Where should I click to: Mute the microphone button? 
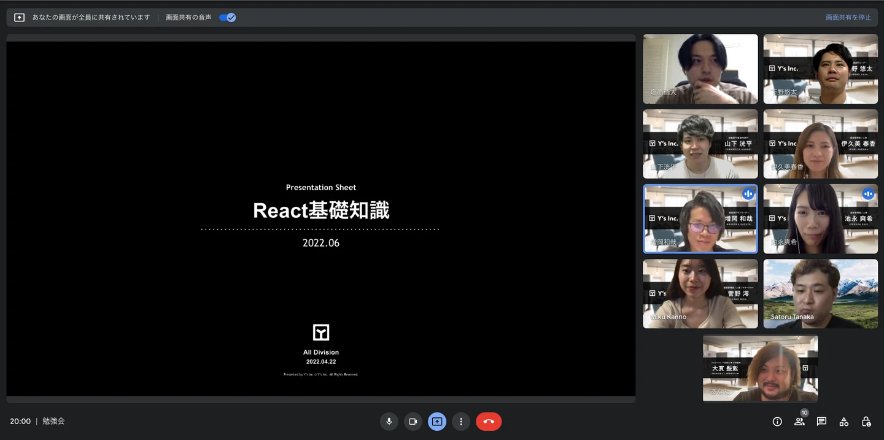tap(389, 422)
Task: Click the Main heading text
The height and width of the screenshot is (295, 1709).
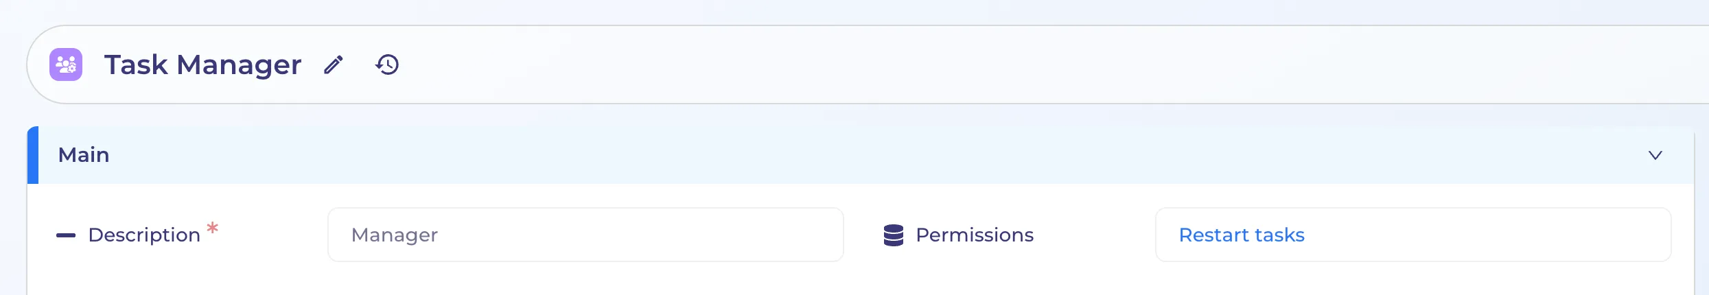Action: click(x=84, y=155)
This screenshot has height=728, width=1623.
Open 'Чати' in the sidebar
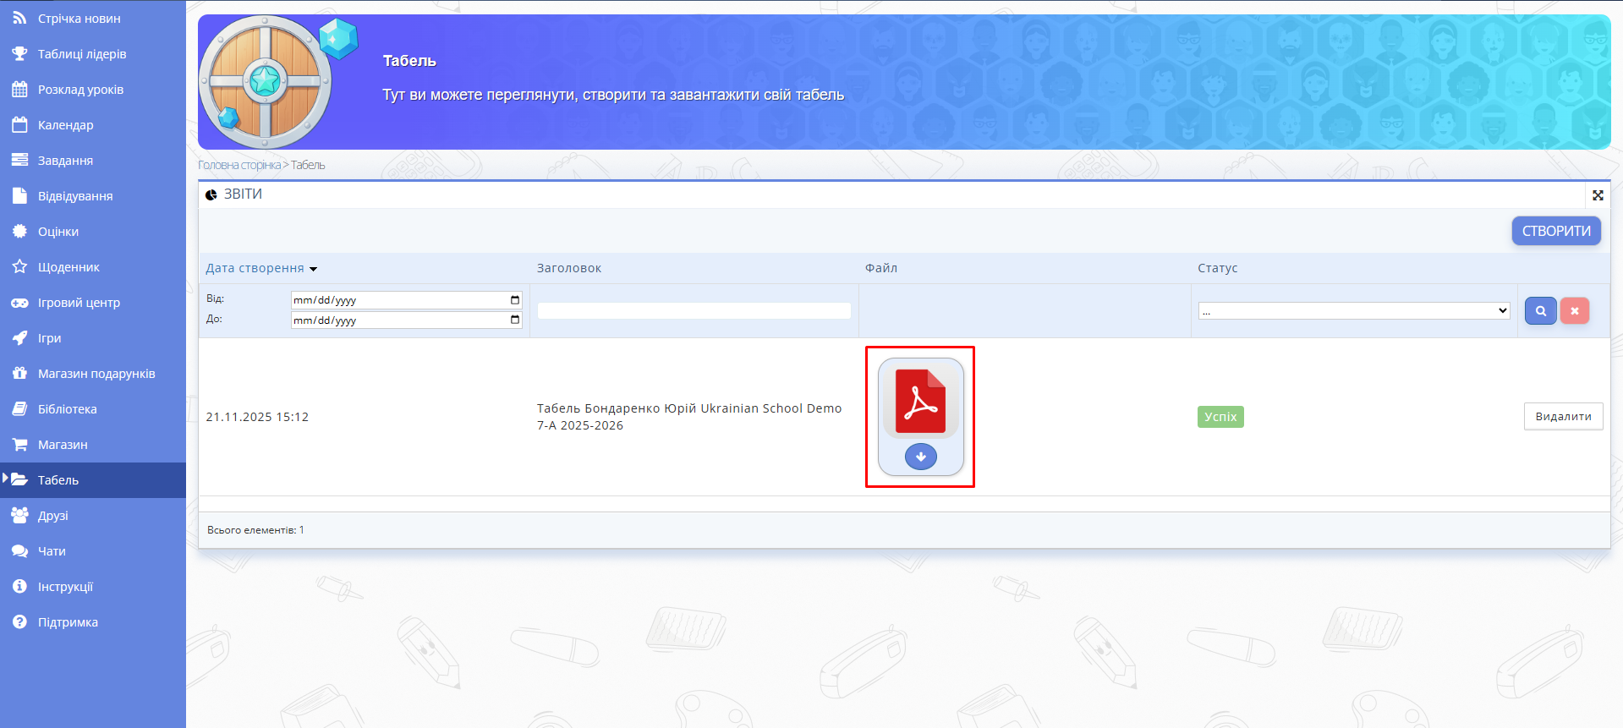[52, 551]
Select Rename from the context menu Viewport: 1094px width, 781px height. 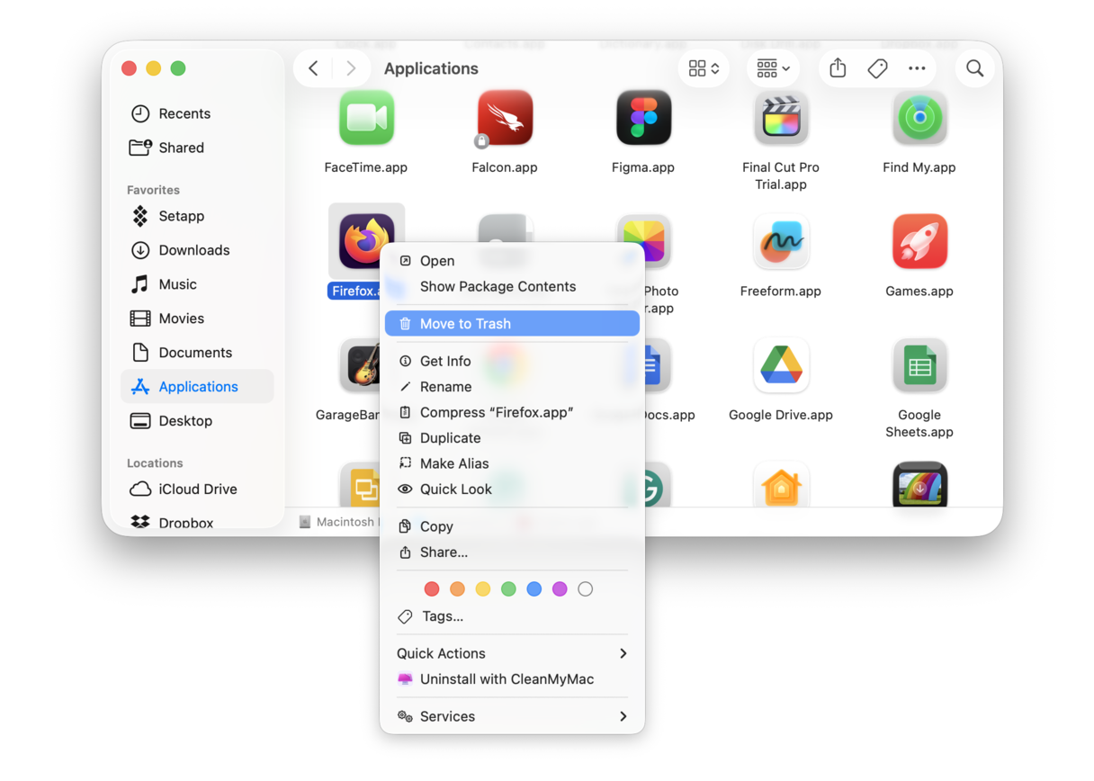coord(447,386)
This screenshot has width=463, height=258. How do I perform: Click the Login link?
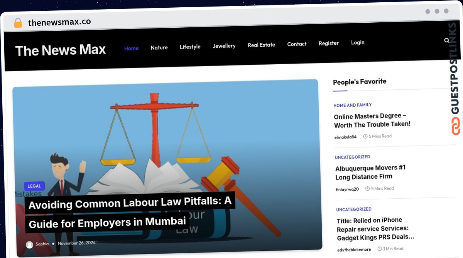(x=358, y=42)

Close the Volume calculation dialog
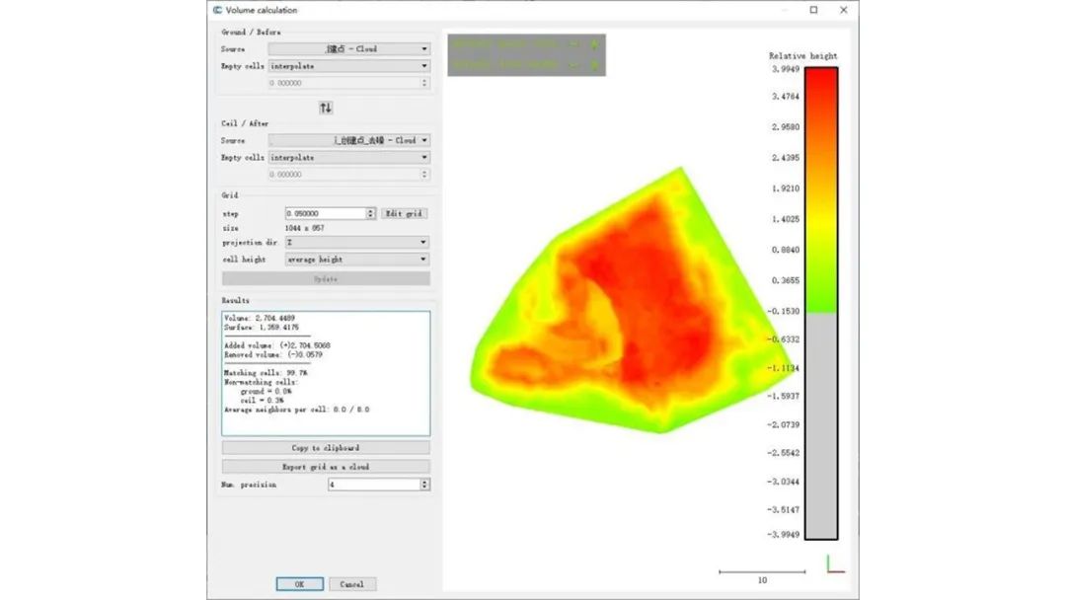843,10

Aim of the exercise:
Lines from the one with "This screenshot has width=463, height=258." through the final line of the records are the whole answer; print them exactly, minus any pictures.

Result of the exercise:
This screenshot has width=463, height=258. How do I perform: Click the Login link?
(x=358, y=42)

Close the Volume calculation dialog
843,10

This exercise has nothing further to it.